TASK OBJECTIVE ->
Print the material below verbatim, keeping every line in its original order and form.

##### RECORDS FOR THIS EXERCISE #####

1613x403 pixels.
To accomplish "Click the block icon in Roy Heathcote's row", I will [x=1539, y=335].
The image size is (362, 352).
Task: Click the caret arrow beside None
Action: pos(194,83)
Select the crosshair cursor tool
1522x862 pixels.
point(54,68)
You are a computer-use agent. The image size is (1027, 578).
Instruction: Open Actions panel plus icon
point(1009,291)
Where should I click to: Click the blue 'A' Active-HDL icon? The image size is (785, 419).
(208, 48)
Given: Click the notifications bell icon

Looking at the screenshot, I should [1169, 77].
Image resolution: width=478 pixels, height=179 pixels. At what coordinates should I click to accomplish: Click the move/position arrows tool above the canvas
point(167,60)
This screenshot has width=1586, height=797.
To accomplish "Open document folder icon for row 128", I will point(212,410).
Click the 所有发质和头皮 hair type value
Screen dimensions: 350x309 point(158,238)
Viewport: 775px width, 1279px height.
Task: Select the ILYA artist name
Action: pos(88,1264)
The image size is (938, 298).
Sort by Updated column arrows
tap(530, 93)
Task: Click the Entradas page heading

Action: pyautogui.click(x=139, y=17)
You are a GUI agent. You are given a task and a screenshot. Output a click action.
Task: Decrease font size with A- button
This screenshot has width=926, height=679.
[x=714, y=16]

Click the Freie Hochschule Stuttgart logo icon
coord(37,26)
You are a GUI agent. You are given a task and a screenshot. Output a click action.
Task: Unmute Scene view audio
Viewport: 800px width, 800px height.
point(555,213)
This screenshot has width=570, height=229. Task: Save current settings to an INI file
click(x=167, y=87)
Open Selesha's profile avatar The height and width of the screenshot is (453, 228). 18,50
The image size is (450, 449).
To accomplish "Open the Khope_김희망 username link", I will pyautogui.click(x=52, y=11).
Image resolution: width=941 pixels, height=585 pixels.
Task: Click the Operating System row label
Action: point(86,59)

#####

RESULT ->
1613x403 pixels.
To accomplish "Click the block icon in Roy Heathcote's row", I will [x=1539, y=335].
The image size is (362, 352).
Task: Click the caret arrow beside None
Action: pos(194,83)
Select the crosshair cursor tool
1522x862 pixels.
point(54,68)
You are a computer-use agent. The image size is (1027, 578).
Instruction: Open Actions panel plus icon
point(1009,291)
Where should I click to: Click the blue 'A' Active-HDL icon? The image size is (785, 419).
(208, 48)
Given: Click the notifications bell icon

Looking at the screenshot, I should [1169, 77].
Image resolution: width=478 pixels, height=179 pixels. At what coordinates should I click to accomplish: Click the move/position arrows tool above the canvas
point(167,60)
This screenshot has width=1586, height=797.
To accomplish "Open document folder icon for row 128", I will point(212,410).
Click the 所有发质和头皮 hair type value
Screen dimensions: 350x309 point(158,238)
Viewport: 775px width, 1279px height.
Task: Select the ILYA artist name
Action: pos(88,1264)
The image size is (938, 298).
Sort by Updated column arrows
tap(530, 93)
Task: Click the Entradas page heading

Action: pyautogui.click(x=139, y=17)
You are a GUI agent. You are given a task and a screenshot. Output a click action.
Task: Decrease font size with A- button
This screenshot has width=926, height=679.
[x=714, y=16]

Click the Freie Hochschule Stuttgart logo icon
coord(37,26)
You are a GUI agent. You are given a task and a screenshot. Output a click action.
Task: Unmute Scene view audio
Viewport: 800px width, 800px height.
point(555,213)
This screenshot has width=570, height=229. Task: Save current settings to an INI file
click(x=167, y=87)
Open Selesha's profile avatar The height and width of the screenshot is (453, 228). 18,50
The image size is (450, 449).
To accomplish "Open the Khope_김희망 username link", I will pyautogui.click(x=52, y=11).
Image resolution: width=941 pixels, height=585 pixels.
Task: Click the Operating System row label
Action: point(86,59)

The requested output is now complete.